Meanwhile, the optimal time to perform surgery, another modifiable factor that may alter oncologic outcome has long been recognized since the advent of neoadjuvant RT. Traditionally, the patients underwent immediate surgery after short course RT, within 1 week after completion of RT. On the contrary, delayed surgery was given after long course CCRT in attempt to enhance tumor response. The effect of surgical timing after long course CCRT has been studied by several groups. The analyzed time intervals varied from less than 5 days to over 12 weeks [5-8]. Many studies report that longer interval yielded better outcome but there are some contradicting results as well [5-7,9,10]. The exact time point to perform surgery after long course CCRT is still uncertain. In case of short course RT, there are results that longer interval is better but the reported optimal time points are discordant [11-13]. In this investigation, the effect of surgical timing as a mode of intervention to enhance tumor response is explored by comparing short course CCRT with long course CCRT followed by delayed surgery.
The eligibility criteria were as follows: (1) histologically confirmed adenocarcinoma of the rectum; (2) classified as cT3-4N0-2 by magnetic resonance imaging (MRI) and/or endorectal unltrasonography (EUS); (3) no evidence of distant metastasis; (4) no history of other malignancy except for non-melanoma skin cancer; (5) Eastern Cooperative Oncology Group performance status of 0-2; and (6) adequate bone marrow, liver, and kidney functions. Three hundred patients who received preoperative CCRT were included. Half of the patients were enrolled in the short course CCRT group (n=150) and the other half were included in the long course CCRT group (n=150). The short course patients were enrolled in two prospective phase II trials (KROG 10-01 [NCT-01129700] and KROG 11-02 [NCT01431599]) conducted from February 2010 to July 2012 [3,4]. All of these patients were given full information prior to consent for participation in the trials. The long course patients were included in KROG 14-12, a retrospective multicenter investigation, performed between January 2003 and May 2014 [3,14]. The institutional review boards of all the participating institutions as well as the central review board of the KROG approved of the study protocols. Among the 1,804 enrolled long course patients, 150 patients were matched 1:1 to the 150 short course patients using the following criteria: (1) TNM stage, (2) age ±3 years, (3) tumor histology and grade, (4) distance of tumor from anal verge, (5) the level of pre-chemoradiotherapy carcinoembryonic antigen (CEA), (6) the type of surgery, and (7) the year in which surgery was performed (±2 years).

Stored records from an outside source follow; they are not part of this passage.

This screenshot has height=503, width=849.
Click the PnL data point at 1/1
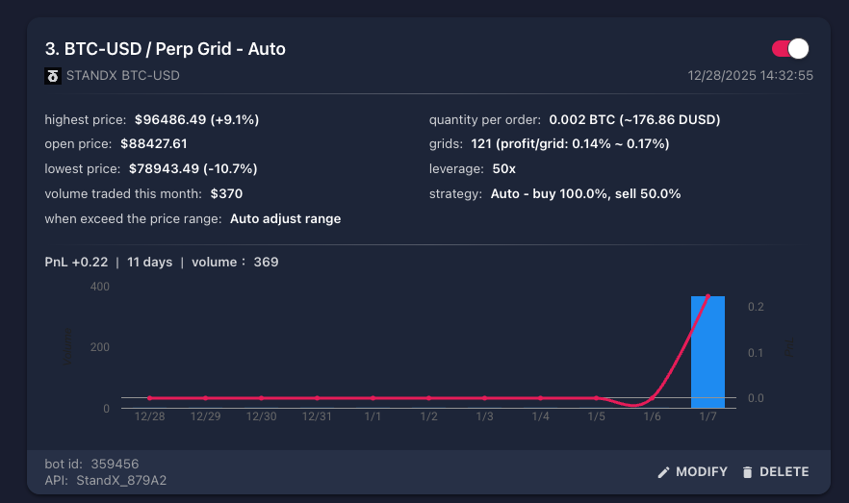click(373, 397)
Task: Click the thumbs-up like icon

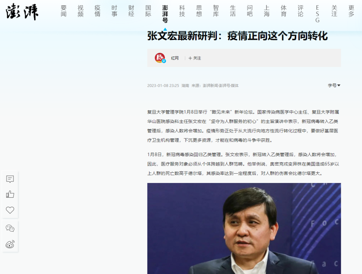Action: point(10,194)
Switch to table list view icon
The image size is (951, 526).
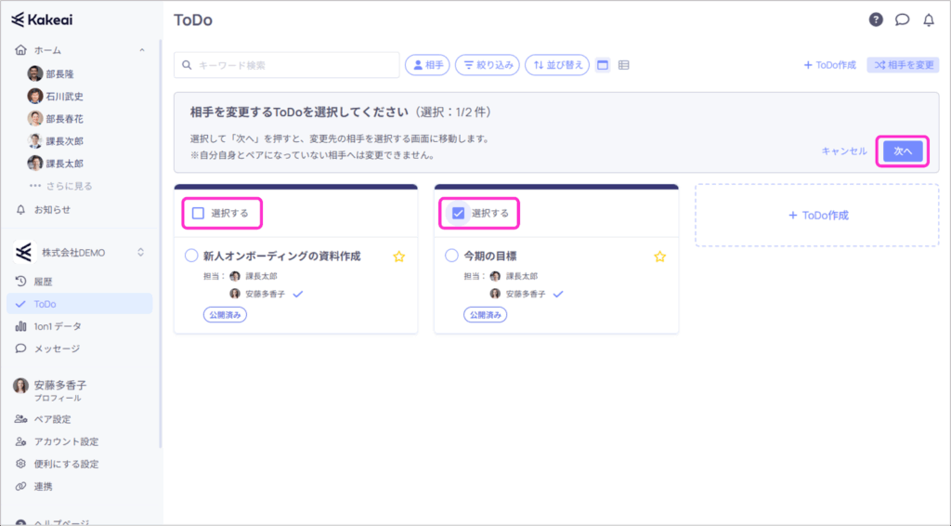tap(624, 65)
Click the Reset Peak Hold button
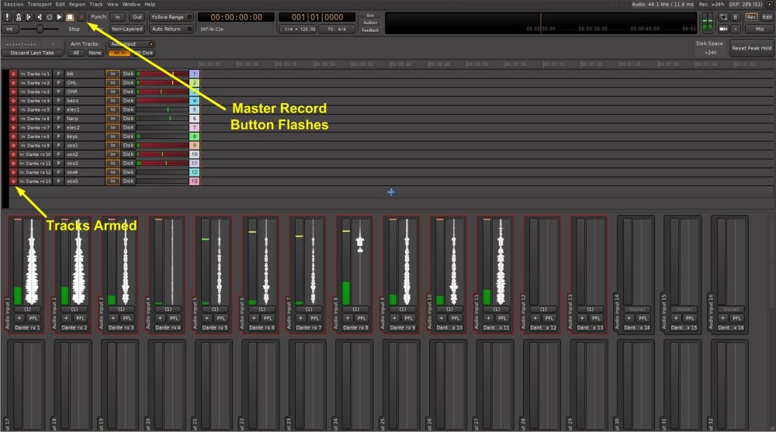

The short course arm received either 25 Gy in five fractions concurrently with 5-fluorouracil, 400 mg/m2/day (n=70, KROG 10-01) or 33 Gy in 10 fractions with capecitabine, 825 mg/m2 twice everyday (n=80, KROG 11-02). The long course arm (n=150, KROG 14-12) underwent pelvic irradiation of 45 Gy in 25 fractions followed by a boost of 5.4 Gy to the rectal mass in three fractions. The long course patients were given one of the following three chemotherapeutic regimens concurrently with RT: (1) intravenous bolus 5-fluorouracil (5-FU; 400 mg/m2/day) and leucovorin (20 mg/m2/day) at the first and last weeks of RT, (2) oral capecitabine (825 mg/m2) twice a day during RT, and (3) continuous 5-FU infusion (225 mg/m2/day) during RT. The timing of surgery after CCRT was decided at physician’s discretion. The time interval between the end of RT and surgery ranged from 4.9 to 14.7 weeks (median, 7.6 weeks). All patients underwent total TME after CCRT. The postoperative chemotherapy was considered according to the institutional policy.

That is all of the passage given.